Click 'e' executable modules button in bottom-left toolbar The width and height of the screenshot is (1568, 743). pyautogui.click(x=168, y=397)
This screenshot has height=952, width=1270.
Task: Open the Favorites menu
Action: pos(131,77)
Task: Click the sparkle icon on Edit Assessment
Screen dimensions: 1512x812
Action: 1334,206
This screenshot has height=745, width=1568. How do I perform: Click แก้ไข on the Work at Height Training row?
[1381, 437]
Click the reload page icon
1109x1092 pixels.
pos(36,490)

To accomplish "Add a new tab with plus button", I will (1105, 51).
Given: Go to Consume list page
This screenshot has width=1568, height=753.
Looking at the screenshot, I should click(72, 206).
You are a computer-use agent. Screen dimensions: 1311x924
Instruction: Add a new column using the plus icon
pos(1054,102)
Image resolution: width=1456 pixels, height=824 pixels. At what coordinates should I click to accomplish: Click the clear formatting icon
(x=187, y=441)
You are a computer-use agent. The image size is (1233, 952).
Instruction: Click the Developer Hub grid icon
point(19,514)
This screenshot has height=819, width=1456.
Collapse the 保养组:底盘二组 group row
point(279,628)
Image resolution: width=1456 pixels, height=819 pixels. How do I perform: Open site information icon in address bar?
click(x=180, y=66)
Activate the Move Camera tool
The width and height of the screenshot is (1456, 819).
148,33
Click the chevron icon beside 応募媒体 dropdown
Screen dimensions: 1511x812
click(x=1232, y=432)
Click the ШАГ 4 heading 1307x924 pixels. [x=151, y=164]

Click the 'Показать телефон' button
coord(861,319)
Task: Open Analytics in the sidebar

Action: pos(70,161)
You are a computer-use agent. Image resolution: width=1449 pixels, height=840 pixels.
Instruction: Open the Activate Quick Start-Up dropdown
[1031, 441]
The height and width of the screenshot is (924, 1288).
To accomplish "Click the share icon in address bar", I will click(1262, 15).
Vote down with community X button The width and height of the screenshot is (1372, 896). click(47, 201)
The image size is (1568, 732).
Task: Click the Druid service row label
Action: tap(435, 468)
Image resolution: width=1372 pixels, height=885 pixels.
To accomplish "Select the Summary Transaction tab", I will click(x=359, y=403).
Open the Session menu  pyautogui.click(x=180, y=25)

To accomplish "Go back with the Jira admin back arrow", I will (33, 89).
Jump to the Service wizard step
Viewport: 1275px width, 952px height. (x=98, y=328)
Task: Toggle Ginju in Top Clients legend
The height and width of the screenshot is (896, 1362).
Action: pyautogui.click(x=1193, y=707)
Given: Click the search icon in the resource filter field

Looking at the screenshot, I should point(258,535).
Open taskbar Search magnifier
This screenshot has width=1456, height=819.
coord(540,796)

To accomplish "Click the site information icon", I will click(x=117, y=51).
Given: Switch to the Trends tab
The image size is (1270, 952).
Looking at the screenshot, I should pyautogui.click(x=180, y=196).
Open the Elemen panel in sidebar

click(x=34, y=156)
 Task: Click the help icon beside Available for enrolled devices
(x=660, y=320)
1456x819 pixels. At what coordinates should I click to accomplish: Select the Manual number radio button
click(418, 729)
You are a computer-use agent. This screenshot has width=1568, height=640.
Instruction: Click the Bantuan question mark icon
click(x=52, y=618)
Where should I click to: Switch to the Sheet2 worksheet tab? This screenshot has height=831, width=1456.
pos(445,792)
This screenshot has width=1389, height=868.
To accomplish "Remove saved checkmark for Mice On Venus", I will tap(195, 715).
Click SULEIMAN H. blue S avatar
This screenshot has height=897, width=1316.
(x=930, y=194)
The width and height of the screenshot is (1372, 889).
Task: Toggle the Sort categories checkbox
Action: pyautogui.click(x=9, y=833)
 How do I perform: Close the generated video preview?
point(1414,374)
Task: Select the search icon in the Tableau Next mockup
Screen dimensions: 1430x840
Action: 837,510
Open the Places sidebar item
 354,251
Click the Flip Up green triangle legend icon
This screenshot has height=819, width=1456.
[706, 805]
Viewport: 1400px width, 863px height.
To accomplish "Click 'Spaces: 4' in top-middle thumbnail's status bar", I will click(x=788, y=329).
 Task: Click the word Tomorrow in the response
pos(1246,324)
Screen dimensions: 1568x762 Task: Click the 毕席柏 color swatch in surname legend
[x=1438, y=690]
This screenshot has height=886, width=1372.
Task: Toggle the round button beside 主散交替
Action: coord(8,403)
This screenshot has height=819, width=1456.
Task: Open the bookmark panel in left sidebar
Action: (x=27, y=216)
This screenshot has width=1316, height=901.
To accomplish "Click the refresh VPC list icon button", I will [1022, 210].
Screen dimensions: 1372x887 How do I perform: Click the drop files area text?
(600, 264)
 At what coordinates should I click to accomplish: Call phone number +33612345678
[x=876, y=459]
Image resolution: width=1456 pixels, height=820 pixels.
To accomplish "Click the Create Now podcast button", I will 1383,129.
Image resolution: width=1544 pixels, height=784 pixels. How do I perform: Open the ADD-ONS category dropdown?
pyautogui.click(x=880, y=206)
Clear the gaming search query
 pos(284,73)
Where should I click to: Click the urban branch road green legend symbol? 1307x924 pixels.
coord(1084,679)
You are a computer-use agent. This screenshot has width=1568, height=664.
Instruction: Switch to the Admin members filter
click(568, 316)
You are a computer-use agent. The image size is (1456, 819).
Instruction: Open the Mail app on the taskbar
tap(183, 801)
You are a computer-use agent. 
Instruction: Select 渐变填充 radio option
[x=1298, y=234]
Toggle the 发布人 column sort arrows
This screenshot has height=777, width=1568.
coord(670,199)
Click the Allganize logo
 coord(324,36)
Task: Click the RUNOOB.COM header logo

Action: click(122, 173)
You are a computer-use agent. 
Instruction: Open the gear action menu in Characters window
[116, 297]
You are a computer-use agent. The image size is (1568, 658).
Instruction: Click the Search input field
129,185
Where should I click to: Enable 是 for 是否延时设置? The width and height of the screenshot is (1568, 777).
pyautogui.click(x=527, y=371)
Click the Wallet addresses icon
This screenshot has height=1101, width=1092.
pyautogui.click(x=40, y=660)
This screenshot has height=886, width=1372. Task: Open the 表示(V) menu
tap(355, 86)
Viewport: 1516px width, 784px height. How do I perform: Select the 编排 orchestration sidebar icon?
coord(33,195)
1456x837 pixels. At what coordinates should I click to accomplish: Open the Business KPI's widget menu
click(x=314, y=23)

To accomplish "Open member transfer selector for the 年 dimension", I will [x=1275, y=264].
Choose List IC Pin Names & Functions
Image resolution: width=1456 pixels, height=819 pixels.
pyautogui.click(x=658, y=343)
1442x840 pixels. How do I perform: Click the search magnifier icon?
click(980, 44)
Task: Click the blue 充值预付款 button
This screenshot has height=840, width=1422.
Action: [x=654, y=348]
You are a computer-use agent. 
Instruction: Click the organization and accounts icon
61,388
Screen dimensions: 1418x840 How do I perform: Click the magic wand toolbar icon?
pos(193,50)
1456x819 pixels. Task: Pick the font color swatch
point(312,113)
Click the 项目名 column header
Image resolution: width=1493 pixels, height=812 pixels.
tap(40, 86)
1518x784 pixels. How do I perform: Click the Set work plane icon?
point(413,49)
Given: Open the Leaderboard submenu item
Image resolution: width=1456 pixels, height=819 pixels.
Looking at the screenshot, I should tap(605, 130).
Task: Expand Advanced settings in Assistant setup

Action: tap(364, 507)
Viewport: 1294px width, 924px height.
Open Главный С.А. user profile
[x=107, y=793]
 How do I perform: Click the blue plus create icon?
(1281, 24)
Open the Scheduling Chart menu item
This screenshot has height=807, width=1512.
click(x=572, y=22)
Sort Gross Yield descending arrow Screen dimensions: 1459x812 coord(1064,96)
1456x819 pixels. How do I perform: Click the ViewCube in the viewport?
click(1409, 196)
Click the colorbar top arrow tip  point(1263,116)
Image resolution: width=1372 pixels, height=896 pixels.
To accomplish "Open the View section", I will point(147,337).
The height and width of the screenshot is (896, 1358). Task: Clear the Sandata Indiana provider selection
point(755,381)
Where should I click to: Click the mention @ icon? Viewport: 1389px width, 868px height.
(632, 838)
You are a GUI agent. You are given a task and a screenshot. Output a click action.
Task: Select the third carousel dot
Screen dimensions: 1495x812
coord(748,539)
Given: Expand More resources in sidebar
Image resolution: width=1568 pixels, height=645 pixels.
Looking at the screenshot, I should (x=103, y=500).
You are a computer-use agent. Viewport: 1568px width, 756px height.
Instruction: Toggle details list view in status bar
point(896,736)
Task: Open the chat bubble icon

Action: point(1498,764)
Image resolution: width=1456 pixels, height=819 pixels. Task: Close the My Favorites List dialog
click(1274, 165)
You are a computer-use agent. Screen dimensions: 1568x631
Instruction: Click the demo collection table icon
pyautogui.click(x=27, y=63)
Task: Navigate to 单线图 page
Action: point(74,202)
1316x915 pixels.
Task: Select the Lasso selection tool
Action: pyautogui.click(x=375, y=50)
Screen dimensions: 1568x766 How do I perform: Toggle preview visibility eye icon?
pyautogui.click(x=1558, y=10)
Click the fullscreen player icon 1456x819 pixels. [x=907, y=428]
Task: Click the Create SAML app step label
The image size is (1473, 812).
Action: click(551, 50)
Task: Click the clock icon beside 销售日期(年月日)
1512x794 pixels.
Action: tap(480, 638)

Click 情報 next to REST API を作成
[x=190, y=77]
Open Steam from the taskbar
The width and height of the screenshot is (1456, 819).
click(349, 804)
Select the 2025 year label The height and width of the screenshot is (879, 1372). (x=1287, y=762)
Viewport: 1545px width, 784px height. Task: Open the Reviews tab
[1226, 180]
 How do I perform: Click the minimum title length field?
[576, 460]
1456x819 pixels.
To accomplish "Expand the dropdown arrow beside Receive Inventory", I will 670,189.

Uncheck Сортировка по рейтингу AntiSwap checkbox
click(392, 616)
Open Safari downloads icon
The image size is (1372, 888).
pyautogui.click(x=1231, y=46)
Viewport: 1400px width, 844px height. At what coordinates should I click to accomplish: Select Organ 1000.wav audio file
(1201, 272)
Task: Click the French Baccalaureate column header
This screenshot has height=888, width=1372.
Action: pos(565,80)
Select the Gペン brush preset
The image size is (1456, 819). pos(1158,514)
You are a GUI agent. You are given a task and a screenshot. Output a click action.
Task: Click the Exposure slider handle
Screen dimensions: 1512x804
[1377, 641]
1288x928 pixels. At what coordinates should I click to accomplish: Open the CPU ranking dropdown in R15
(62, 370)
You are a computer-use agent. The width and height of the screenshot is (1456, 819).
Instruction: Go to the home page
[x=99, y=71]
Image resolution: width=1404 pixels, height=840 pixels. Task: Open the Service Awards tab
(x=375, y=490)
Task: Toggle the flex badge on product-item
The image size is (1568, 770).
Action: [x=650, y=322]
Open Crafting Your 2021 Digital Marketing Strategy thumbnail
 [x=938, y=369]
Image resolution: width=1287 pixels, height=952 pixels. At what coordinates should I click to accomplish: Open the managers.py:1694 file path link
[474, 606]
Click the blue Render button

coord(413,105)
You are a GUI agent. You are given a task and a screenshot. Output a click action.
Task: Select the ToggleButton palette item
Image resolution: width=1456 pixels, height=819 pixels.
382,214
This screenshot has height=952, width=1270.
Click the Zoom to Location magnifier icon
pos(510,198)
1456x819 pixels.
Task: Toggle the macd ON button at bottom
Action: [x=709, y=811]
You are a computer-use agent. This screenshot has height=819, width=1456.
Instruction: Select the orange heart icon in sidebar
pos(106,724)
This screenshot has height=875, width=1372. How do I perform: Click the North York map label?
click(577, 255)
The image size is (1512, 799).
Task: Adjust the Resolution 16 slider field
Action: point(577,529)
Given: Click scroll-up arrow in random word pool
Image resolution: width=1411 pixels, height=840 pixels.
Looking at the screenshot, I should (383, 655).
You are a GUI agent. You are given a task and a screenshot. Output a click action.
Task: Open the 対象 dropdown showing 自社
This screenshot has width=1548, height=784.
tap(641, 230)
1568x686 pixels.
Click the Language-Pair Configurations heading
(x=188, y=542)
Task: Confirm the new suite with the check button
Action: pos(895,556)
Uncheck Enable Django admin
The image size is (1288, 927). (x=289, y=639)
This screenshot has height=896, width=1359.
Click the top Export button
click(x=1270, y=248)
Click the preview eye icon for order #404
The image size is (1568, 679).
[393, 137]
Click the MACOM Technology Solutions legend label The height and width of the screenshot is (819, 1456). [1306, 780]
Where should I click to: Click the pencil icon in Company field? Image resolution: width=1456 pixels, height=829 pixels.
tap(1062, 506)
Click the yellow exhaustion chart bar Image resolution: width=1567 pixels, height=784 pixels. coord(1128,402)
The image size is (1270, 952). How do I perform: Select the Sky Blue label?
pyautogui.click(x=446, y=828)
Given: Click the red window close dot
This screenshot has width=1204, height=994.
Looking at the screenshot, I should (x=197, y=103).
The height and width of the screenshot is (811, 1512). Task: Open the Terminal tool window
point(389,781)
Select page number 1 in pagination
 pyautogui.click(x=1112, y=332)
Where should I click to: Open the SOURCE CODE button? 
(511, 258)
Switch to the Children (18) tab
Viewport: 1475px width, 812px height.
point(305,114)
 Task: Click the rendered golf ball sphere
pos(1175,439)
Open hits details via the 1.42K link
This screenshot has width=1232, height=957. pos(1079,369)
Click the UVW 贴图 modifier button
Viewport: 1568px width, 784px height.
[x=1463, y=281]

====================

WHAT IS BEING ASKED:
Which lines of the records above contain the word "will"? Report each one.

EXERCISE ANSWER:
To accomplish "Add a new tab with plus button", I will (1105, 51).
To accomplish "Click the share icon in address bar", I will click(1262, 15).
To accomplish "Select the Summary Transaction tab", I will click(x=359, y=403).
To accomplish "Go back with the Jira admin back arrow", I will (33, 89).
To accomplish "Click the site information icon", I will click(x=117, y=51).
To accomplish "Remove saved checkmark for Mice On Venus", I will tap(195, 715).
To accomplish "Click 'Spaces: 4' in top-middle thumbnail's status bar", I will click(x=788, y=329).
To accomplish "Click the refresh VPC list icon button", I will [1022, 210].
To accomplish "Click the Create Now podcast button", I will 1383,129.
To accomplish "Open member transfer selector for the 年 dimension", I will [x=1275, y=264].
To accomplish "Open the View section", I will point(147,337).
To accomplish "Expand the dropdown arrow beside Receive Inventory", I will 670,189.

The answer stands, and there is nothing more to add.